### Provided material

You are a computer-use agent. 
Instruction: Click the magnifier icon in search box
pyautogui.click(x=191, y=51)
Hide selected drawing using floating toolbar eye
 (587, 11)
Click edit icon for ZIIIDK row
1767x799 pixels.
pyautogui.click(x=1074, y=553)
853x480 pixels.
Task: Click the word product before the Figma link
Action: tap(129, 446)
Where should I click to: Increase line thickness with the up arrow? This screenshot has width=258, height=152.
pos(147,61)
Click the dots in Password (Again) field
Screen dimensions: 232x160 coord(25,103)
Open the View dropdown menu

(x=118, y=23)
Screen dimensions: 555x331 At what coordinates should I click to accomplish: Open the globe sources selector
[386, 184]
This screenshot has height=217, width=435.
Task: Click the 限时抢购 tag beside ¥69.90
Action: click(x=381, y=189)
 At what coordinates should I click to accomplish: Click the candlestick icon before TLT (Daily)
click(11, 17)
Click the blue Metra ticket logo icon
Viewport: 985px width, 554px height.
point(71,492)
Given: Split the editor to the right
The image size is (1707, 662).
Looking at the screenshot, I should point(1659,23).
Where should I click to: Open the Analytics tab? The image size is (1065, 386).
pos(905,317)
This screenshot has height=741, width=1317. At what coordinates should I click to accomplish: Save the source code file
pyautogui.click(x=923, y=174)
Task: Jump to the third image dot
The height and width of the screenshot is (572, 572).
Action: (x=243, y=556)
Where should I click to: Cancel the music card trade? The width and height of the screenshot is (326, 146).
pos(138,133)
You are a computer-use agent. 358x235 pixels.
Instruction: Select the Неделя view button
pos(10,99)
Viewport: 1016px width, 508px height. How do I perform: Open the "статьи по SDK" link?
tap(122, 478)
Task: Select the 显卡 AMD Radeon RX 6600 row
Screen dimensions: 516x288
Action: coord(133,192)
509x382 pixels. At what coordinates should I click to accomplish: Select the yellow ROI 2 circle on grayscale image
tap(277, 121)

### Instructions for the task
Copy the entries above word for word, from the very first line down to and including the line that contains "Action: tap(129, 446)".

### Worked solution
You are a computer-use agent. 
Instruction: Click the magnifier icon in search box
pyautogui.click(x=191, y=51)
Hide selected drawing using floating toolbar eye
 (587, 11)
Click edit icon for ZIIIDK row
1767x799 pixels.
pyautogui.click(x=1074, y=553)
853x480 pixels.
Task: Click the word product before the Figma link
Action: tap(129, 446)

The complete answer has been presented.